• [Exercise input]:
════════════════════

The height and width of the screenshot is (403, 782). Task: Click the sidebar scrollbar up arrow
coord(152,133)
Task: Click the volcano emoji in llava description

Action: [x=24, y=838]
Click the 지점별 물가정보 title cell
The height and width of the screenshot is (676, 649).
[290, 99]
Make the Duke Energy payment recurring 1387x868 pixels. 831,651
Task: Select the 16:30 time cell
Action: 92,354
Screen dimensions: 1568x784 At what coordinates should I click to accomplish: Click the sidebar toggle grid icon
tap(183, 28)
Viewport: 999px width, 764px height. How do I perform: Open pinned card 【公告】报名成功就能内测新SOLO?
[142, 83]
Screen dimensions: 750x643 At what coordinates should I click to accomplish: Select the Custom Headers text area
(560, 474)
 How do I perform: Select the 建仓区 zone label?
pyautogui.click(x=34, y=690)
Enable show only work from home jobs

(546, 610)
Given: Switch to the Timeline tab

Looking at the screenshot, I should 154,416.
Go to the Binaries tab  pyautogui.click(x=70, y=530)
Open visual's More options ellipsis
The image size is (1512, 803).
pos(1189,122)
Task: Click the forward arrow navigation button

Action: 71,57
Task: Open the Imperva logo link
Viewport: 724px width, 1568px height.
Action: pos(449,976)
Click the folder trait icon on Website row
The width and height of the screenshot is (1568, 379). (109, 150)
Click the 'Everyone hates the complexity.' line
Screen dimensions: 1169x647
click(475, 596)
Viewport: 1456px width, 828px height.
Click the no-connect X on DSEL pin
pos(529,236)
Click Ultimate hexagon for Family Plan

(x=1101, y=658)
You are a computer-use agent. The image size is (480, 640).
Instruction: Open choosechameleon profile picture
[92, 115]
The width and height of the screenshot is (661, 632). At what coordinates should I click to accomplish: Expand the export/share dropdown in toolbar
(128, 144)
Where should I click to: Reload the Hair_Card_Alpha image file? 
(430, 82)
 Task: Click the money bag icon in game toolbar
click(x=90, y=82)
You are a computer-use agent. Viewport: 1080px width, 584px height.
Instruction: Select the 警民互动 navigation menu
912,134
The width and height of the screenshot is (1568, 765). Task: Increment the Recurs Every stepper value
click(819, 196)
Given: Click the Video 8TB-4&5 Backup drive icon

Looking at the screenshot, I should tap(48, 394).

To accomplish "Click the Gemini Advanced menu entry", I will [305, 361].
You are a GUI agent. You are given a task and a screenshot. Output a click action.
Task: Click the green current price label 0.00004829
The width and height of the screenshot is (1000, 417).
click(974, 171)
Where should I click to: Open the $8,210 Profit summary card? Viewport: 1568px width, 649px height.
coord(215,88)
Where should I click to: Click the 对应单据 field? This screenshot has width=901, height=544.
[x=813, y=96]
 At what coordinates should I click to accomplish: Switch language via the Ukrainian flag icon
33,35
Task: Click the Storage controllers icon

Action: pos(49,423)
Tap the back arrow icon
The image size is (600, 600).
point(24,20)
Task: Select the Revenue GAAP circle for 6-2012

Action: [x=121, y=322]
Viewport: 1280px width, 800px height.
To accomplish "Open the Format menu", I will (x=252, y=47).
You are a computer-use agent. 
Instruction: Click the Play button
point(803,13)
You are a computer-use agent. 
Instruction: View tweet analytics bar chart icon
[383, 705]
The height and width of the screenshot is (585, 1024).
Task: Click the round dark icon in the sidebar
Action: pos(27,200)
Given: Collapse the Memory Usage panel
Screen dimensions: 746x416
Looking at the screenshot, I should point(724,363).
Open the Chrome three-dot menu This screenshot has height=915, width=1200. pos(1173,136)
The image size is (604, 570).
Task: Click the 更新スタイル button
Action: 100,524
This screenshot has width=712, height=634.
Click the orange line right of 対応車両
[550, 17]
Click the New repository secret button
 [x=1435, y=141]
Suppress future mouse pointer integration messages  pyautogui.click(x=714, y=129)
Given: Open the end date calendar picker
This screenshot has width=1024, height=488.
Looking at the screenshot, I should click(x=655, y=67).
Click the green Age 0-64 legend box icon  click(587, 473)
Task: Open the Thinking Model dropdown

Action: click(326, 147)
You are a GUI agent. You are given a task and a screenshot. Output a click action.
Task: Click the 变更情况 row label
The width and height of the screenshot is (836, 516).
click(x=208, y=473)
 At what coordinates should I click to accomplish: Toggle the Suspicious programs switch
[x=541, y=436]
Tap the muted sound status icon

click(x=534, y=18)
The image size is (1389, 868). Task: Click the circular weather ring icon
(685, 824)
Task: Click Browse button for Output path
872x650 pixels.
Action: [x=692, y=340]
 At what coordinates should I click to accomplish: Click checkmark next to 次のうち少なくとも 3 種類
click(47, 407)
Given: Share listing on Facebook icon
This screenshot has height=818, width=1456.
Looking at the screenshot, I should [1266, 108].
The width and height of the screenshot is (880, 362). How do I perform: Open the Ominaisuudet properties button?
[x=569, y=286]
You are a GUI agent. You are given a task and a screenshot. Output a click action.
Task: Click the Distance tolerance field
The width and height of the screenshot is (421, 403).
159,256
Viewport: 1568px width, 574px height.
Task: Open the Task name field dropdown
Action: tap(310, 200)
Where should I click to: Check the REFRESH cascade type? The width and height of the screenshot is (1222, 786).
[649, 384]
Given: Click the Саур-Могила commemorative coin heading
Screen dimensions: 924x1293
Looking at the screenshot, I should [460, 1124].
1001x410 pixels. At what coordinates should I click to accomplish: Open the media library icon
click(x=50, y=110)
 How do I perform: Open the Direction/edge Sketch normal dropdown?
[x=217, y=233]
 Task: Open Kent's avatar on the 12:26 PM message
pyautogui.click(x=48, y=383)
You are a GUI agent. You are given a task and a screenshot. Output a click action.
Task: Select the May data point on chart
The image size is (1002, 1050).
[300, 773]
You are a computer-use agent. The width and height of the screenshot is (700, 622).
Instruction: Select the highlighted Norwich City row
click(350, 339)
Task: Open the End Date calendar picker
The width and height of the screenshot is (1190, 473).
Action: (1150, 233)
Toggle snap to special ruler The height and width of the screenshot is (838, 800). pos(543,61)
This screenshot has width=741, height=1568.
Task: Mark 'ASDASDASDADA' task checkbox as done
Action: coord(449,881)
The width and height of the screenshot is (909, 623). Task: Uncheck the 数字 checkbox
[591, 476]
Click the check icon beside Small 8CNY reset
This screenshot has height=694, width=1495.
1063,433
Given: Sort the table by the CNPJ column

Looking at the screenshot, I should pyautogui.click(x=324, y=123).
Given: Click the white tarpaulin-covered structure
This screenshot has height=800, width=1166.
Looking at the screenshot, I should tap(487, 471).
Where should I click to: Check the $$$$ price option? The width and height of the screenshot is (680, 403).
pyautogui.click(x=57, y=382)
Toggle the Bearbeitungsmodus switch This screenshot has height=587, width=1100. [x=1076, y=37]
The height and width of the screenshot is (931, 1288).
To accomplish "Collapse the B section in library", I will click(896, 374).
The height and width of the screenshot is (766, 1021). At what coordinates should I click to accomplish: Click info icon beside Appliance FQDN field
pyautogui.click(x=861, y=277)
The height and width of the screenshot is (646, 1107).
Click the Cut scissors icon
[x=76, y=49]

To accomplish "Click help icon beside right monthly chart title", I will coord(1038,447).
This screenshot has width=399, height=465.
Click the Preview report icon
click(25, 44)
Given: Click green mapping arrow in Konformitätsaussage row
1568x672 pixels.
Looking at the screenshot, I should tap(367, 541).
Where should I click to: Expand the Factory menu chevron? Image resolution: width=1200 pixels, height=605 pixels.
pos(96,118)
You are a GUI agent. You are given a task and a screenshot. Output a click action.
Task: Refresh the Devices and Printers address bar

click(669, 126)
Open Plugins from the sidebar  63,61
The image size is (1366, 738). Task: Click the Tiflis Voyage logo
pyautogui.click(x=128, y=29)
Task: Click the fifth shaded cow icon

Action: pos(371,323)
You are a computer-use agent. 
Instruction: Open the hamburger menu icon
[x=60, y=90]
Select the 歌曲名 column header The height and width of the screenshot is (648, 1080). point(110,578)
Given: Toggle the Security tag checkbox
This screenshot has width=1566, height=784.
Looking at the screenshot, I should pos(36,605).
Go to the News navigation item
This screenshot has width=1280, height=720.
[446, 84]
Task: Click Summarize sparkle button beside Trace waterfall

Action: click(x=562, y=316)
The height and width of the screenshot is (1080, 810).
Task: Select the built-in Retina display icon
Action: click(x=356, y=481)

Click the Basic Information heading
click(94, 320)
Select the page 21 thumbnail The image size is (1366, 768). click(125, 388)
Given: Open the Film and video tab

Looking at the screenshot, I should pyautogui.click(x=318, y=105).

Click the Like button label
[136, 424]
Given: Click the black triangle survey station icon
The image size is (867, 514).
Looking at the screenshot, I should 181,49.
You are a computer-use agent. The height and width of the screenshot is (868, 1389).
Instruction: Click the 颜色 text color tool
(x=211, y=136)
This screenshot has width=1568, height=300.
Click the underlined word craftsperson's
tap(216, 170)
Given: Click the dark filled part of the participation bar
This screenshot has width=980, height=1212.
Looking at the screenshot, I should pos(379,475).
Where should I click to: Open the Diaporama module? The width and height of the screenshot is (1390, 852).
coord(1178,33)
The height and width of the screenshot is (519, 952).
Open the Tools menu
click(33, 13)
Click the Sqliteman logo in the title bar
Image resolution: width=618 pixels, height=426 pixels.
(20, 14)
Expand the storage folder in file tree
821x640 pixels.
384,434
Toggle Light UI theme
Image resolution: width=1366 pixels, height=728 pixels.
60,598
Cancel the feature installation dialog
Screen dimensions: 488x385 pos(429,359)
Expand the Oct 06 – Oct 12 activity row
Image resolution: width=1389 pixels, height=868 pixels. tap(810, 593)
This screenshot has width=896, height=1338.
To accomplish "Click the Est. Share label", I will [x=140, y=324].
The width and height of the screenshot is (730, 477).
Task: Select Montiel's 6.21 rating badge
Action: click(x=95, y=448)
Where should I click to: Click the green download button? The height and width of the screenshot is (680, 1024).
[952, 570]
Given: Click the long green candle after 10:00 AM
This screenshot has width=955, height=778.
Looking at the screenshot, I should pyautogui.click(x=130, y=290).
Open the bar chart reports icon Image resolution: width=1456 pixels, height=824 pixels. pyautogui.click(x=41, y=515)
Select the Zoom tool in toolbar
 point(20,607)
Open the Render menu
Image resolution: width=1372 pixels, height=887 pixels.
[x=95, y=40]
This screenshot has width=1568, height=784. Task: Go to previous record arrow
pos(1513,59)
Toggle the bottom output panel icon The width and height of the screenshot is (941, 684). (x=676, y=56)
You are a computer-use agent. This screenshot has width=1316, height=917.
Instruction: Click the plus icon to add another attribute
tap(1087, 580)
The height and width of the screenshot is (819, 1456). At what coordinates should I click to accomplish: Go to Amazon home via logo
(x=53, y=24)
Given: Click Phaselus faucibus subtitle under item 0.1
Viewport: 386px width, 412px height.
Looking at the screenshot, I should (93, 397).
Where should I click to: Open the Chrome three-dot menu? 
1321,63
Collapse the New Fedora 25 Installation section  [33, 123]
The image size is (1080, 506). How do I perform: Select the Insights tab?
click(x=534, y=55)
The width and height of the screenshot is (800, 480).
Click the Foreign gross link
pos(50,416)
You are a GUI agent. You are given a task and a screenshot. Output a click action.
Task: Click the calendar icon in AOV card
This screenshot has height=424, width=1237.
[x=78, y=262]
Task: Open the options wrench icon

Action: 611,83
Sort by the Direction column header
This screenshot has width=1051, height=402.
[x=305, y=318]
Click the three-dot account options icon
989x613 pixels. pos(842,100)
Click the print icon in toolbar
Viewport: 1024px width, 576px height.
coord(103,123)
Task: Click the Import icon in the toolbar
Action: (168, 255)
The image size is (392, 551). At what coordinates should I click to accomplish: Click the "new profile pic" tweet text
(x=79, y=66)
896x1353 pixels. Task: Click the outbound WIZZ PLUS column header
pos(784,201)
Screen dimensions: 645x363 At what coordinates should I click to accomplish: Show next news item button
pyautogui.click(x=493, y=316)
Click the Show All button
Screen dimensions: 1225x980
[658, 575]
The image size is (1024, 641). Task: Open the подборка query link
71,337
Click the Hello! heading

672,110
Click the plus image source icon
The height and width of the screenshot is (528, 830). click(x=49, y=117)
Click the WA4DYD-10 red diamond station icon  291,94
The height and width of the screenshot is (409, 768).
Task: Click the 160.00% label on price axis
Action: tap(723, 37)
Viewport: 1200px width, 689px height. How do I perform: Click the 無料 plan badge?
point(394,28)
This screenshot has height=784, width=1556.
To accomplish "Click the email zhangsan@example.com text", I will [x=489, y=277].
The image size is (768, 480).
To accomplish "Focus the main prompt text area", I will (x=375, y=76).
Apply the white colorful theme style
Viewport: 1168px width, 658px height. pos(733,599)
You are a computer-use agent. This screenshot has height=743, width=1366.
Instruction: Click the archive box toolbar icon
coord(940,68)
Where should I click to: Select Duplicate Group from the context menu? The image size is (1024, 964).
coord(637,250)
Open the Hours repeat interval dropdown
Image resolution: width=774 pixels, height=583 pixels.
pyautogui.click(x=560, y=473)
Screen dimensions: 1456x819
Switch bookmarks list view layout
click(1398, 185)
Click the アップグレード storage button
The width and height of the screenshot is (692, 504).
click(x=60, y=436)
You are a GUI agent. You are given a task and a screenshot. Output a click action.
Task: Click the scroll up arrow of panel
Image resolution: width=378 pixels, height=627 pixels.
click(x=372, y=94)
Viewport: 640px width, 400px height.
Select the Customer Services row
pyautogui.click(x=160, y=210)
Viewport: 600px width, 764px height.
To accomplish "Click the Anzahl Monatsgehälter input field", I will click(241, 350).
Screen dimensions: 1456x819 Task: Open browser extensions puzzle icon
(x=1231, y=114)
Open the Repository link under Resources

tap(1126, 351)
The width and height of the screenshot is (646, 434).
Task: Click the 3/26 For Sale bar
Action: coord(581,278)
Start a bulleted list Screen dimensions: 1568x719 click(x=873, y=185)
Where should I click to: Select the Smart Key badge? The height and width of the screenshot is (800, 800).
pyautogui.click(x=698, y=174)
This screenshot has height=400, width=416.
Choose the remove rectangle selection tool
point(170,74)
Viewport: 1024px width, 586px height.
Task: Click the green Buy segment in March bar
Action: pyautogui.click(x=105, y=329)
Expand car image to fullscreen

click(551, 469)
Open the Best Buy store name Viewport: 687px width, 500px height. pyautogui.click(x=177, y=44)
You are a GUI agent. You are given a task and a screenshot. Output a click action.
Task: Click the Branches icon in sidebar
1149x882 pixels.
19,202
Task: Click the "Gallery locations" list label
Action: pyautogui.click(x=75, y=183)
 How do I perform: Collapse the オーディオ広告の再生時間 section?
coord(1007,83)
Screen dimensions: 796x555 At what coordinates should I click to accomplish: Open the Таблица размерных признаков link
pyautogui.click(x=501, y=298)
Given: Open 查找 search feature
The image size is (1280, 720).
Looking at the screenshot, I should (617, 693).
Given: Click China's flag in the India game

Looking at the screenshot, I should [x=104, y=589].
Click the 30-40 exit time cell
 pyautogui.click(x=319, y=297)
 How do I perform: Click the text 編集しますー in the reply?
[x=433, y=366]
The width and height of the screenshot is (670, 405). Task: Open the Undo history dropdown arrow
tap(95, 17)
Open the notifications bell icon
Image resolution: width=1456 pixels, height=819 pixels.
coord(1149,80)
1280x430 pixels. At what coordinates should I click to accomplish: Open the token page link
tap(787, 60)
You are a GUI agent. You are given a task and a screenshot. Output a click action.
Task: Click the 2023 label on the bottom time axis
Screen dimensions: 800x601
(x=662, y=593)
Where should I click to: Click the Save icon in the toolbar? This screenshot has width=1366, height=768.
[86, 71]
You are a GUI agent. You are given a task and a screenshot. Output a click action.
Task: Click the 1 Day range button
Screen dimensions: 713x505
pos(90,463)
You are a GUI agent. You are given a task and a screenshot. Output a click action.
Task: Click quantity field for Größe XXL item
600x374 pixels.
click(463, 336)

════════════════════

• [Written instruction]: Find every line in the entries above that contains the word "tweet", and copy each of those lines in full.

• [Problem solution]:
Instruction: View tweet analytics bar chart icon
The image size is (392, 551). At what coordinates should I click to accomplish: Click the "new profile pic" tweet text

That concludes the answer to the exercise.